Determine whether the same or similar text appears multiple times in the dialogue speech text of one dialogue unit, and when the same or similar text appears multiple times, it appears forward in time series Further comprising a redundancy remover for deleting text,
The dialogue abstract generation device according to claim 1 or 2 characterized by things.

The redundancy exclusion unit further refers to the keyword table which defines keywords in advance, extracts the text defined in the keyword table from the interactive speech text, and positions the text immediately before the extracted text.

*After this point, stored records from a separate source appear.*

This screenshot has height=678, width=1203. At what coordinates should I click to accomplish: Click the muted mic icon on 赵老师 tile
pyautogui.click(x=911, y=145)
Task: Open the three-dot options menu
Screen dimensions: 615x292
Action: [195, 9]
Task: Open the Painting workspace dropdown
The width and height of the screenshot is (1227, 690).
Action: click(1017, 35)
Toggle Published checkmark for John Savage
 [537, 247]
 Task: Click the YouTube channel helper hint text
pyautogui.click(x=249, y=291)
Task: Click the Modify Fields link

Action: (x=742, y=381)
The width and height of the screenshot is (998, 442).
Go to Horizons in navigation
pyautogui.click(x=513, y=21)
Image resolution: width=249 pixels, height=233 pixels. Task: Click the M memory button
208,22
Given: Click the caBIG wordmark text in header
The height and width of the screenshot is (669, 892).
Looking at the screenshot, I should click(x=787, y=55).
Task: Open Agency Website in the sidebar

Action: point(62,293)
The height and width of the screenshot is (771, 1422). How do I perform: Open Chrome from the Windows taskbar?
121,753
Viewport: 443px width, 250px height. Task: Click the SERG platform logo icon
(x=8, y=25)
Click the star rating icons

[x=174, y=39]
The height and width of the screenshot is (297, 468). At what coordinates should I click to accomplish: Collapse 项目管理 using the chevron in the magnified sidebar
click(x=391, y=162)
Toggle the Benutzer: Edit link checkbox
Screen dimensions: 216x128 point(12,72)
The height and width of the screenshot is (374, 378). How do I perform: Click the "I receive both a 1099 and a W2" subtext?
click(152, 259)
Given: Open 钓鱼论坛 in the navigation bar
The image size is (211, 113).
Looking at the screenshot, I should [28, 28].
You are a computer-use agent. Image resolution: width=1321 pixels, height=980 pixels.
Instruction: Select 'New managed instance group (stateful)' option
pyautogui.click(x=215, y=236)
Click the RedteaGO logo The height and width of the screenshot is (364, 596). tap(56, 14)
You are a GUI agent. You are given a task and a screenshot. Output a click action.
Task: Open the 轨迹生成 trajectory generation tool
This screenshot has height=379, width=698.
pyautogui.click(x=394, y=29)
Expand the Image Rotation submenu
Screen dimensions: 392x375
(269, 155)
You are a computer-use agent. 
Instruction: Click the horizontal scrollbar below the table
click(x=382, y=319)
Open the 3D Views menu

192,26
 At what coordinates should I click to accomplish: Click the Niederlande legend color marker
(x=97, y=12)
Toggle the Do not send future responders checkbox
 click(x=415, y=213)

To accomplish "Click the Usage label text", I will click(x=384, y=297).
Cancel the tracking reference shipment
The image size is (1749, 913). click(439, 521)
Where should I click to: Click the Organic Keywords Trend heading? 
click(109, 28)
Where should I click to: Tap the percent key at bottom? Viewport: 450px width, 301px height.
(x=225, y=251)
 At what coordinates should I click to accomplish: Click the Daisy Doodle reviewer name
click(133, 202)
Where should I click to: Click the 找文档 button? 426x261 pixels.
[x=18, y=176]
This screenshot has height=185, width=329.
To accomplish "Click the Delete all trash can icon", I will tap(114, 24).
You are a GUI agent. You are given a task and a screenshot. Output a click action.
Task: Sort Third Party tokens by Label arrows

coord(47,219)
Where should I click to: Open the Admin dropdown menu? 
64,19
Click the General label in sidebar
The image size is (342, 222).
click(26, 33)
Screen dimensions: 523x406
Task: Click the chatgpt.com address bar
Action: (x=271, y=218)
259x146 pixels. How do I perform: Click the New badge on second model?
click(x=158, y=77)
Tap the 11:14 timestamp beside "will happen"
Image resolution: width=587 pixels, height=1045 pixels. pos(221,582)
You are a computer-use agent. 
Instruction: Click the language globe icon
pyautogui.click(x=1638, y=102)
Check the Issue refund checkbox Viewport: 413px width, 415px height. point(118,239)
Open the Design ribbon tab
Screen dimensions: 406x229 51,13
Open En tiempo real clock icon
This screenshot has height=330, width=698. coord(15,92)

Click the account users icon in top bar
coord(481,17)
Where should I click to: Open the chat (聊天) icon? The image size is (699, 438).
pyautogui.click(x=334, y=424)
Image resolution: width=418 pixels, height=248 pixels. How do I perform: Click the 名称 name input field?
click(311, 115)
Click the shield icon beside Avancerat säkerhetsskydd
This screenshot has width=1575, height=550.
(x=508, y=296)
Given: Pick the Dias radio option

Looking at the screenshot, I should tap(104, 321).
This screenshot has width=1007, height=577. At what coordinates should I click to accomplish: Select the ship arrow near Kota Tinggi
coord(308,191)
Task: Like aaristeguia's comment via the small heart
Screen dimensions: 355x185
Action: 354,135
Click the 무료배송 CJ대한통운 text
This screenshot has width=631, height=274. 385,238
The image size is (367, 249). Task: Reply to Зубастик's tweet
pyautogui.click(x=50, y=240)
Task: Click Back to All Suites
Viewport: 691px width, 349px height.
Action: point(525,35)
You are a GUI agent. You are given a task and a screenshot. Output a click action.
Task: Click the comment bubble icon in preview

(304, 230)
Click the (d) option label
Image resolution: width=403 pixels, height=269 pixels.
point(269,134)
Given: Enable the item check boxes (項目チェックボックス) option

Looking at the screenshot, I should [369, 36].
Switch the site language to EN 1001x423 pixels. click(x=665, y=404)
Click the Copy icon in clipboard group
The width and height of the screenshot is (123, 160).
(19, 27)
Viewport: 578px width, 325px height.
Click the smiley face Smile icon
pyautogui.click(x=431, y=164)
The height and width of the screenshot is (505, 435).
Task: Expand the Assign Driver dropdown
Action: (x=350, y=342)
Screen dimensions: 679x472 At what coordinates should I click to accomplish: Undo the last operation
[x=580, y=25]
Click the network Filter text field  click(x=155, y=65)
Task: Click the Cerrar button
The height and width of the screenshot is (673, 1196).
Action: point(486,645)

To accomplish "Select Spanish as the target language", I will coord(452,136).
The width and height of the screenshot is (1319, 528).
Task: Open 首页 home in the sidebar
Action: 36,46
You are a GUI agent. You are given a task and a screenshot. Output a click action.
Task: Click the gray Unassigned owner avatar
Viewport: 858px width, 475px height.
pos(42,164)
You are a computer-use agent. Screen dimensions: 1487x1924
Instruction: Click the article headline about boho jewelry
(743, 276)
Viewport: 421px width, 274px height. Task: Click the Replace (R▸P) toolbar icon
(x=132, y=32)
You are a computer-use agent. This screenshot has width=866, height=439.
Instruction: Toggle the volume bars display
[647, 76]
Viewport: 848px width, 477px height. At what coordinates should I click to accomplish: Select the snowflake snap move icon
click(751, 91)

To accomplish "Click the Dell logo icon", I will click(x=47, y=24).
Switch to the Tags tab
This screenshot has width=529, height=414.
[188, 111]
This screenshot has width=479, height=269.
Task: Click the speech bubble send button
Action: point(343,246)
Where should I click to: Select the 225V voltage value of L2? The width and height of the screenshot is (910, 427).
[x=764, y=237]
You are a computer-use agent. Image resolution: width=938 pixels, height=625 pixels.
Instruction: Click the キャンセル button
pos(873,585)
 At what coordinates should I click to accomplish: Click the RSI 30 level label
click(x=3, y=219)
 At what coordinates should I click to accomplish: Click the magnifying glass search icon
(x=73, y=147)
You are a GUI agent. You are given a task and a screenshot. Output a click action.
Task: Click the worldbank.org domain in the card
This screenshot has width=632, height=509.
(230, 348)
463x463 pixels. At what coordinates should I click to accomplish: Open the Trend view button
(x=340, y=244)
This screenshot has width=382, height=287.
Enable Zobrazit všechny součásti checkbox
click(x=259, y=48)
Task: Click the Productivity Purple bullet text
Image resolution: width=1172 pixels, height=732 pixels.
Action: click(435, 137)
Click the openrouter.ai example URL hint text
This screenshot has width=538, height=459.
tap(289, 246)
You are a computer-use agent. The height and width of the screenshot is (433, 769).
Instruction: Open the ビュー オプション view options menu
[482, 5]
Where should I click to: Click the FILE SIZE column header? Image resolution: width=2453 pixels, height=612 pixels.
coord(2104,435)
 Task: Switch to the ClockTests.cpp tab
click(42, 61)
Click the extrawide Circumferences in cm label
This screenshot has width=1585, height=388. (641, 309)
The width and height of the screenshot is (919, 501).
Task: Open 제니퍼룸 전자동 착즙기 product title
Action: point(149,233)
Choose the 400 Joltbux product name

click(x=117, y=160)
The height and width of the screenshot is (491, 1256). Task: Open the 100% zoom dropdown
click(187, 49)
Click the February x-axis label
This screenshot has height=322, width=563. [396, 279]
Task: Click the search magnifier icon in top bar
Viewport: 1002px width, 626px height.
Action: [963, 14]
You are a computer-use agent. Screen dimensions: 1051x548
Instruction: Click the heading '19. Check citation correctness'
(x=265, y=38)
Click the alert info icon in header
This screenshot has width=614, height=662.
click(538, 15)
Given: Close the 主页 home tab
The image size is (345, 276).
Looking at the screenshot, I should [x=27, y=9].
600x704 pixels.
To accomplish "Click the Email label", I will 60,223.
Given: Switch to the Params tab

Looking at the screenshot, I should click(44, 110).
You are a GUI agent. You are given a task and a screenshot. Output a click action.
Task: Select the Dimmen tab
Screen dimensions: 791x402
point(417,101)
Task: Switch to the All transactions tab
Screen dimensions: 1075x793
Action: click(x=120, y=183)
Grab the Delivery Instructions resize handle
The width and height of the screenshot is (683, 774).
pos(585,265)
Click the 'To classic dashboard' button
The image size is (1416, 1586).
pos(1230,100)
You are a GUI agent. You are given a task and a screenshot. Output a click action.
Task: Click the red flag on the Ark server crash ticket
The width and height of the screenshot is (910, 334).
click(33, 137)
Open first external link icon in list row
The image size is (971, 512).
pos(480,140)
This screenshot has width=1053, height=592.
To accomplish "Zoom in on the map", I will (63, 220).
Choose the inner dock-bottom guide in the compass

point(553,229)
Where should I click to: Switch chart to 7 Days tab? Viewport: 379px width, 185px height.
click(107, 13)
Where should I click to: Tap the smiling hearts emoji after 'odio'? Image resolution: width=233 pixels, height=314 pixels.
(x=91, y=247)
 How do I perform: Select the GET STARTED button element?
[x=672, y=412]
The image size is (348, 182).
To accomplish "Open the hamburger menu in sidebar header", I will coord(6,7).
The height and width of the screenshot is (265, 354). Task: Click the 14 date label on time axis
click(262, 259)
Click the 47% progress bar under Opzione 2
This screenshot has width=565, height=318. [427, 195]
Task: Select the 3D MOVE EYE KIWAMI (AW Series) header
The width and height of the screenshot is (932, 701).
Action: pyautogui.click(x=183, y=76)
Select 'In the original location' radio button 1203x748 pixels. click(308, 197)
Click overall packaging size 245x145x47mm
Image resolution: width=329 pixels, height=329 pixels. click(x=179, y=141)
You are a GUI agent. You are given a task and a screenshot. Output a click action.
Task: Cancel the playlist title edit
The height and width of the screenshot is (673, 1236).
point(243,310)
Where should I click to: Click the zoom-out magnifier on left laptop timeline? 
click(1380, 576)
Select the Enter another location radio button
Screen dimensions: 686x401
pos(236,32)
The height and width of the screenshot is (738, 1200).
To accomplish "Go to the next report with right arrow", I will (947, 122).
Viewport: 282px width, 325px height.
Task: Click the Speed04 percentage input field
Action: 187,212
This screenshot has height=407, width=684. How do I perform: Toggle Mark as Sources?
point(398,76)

Searching for a second text at least partially matching the reading of the extracted text, and deleting the searched text from the interactive speech text,
The dialogue abstract generation device according to claim 3 , characterized in that:

A text correction unit which analyzes the dialogue speech text generated by the speech recognition unit, extracts a number of speech, assigns different units and weights according to the type of the extracted number speech, and supplies the summarizing unit with the text correction unit; Furthermore,
The dialogue abstract generation device according to any one of claims 1 to 4 , characterized in that:

It further comprises a voice acquisition unit for recording a talk voice or a face-to-face dialogue voice to acquire the dialogue voice data.
An interactive speech summary generator according to any one of claims 1 to 5 , characterized in that.

Dialogue summary generation method executed by a dialogue summary generation apparatus comprising a speaker identification unit, a speech separation unit, a speech recognition unit, a summary generation unit, a first emotion analysis unit, and a second emotion analysis unit And
The speaker identification unit identifies a speaker of dialog from the dialog voice data;
The speech separation unit separating the dialogue speech data into speech units for each of the identified speakers;
The speech recognition unit performs speech recognition of the dialogue speech data by the separated speech unit to generate dialogue speech text;
The summary generation unit sums up the generated dialog voice text to generate summary text;
The first emotion analysis unit analyzes the dialogue speech data in the utterance unit to derive an emotion expression for each speaker, adds the derived emotion expression to the summary text , or the summary text Outputting in correspondence with the text;
The second emotion analysis unit extracts an emotion word indicating an emotion of each speaker from the generated dialogue speech text, converts the extracted emotion word into a corresponding emotion expression, and converts the emotion word. Replacing at least a portion of the abstract sentence text with an emotional expression;
A method of generating a dialog summary, comprising:

A dialogue summary generation program for causing a computer to execute a dialogue summary generation process, said program comprising:
Speaker identification processing for identifying a speaker of a dialog from dialog voice data;
Speech separation processing for separating the dialogue speech data into speech units for each identified speaker;
Speech recognition processing for speech recognition of the dialogue speech data by the separated speech unit to generate dialogue speech text;
Summarizing processing for summarizing the generated dialogue speech text to generate a summary text;
The dialogue voice data is analyzed in the utterance unit to derive an emotional expression for each speaker, and the derived emotional expression is added to the abstract sentence text or output in association with the abstract sentence text . and emotion analysis processing of,
An emotional word indicating an emotion for each speaker is extracted from the generated dialogue voice text, the extracted emotional word is converted into a corresponding emotional expression, and the converted emotional expression is used for the summary text A second emotion analysis process of replacing at least a part of the second emotion analysis process;
To execute processing including
A dialogue summary generator characterized in that.